----- Extracted data -----

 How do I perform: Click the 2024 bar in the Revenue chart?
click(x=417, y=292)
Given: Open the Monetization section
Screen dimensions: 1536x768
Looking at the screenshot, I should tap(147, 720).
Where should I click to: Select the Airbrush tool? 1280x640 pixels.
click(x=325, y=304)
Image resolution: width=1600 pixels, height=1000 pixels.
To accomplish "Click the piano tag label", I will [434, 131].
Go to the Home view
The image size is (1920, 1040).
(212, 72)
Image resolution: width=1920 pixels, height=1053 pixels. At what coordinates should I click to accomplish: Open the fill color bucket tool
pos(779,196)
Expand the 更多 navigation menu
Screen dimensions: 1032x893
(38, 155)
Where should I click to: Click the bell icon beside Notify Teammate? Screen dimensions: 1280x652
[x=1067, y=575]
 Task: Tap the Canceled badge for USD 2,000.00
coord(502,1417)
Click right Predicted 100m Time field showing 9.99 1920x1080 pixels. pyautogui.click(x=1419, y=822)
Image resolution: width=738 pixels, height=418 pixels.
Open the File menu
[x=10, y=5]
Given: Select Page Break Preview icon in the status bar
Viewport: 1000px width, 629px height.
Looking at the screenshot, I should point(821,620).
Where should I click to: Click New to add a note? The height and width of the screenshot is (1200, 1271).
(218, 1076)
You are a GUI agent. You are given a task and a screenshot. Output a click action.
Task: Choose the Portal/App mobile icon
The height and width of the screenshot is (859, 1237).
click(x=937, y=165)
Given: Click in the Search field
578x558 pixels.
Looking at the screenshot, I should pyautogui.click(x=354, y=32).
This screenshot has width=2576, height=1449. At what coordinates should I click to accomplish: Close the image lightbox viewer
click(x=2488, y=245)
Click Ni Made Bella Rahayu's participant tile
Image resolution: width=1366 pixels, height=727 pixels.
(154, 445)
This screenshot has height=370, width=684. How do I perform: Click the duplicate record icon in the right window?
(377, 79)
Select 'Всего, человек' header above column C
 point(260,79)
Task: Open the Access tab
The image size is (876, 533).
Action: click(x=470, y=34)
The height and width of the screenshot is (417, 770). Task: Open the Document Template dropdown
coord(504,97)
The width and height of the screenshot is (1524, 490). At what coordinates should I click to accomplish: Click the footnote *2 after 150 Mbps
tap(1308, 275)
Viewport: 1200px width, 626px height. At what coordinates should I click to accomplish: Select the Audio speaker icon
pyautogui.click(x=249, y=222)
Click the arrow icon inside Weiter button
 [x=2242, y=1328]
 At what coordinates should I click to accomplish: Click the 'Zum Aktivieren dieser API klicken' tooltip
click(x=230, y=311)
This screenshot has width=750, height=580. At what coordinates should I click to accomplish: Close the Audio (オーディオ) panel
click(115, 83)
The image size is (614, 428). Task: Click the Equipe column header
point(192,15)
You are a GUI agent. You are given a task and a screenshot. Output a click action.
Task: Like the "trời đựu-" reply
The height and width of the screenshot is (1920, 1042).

-----

**Task details:** Without omitting anything, set down all the entries above again.

**Result:**
 How do I perform: Click the 2024 bar in the Revenue chart?
click(x=417, y=292)
Given: Open the Monetization section
Screen dimensions: 1536x768
Looking at the screenshot, I should tap(147, 720).
Where should I click to: Select the Airbrush tool? 1280x640 pixels.
click(x=325, y=304)
Image resolution: width=1600 pixels, height=1000 pixels.
To accomplish "Click the piano tag label", I will [434, 131].
Go to the Home view
The image size is (1920, 1040).
(212, 72)
Image resolution: width=1920 pixels, height=1053 pixels. At what coordinates should I click to accomplish: Open the fill color bucket tool
pos(779,196)
Expand the 更多 navigation menu
Screen dimensions: 1032x893
(38, 155)
Where should I click to: Click the bell icon beside Notify Teammate? Screen dimensions: 1280x652
[x=1067, y=575]
 Task: Tap the Canceled badge for USD 2,000.00
coord(502,1417)
Click right Predicted 100m Time field showing 9.99 1920x1080 pixels. pyautogui.click(x=1419, y=822)
Image resolution: width=738 pixels, height=418 pixels.
Open the File menu
[x=10, y=5]
Given: Select Page Break Preview icon in the status bar
Viewport: 1000px width, 629px height.
Looking at the screenshot, I should point(821,620).
Where should I click to: Click New to add a note? The height and width of the screenshot is (1200, 1271).
(218, 1076)
You are a GUI agent. You are given a task and a screenshot. Output a click action.
Task: Choose the Portal/App mobile icon
The height and width of the screenshot is (859, 1237).
click(x=937, y=165)
Given: Click in the Search field
578x558 pixels.
Looking at the screenshot, I should pyautogui.click(x=354, y=32).
This screenshot has width=2576, height=1449. At what coordinates should I click to accomplish: Close the image lightbox viewer
click(x=2488, y=245)
Click Ni Made Bella Rahayu's participant tile
Image resolution: width=1366 pixels, height=727 pixels.
(154, 445)
This screenshot has height=370, width=684. How do I perform: Click the duplicate record icon in the right window?
(377, 79)
Select 'Всего, человек' header above column C
 point(260,79)
Task: Open the Access tab
The image size is (876, 533).
Action: click(x=470, y=34)
The height and width of the screenshot is (417, 770). Task: Open the Document Template dropdown
coord(504,97)
The width and height of the screenshot is (1524, 490). At what coordinates should I click to accomplish: Click the footnote *2 after 150 Mbps
tap(1308, 275)
Viewport: 1200px width, 626px height. At what coordinates should I click to accomplish: Select the Audio speaker icon
pyautogui.click(x=249, y=222)
Click the arrow icon inside Weiter button
 [x=2242, y=1328]
 At what coordinates should I click to accomplish: Click the 'Zum Aktivieren dieser API klicken' tooltip
click(x=230, y=311)
This screenshot has width=750, height=580. At what coordinates should I click to accomplish: Close the Audio (オーディオ) panel
click(115, 83)
The image size is (614, 428). Task: Click the Equipe column header
point(192,15)
You are a GUI agent. You are given a task and a screenshot. Output a click action.
Task: Like the "trời đựu-" reply
The height and width of the screenshot is (1920, 1042).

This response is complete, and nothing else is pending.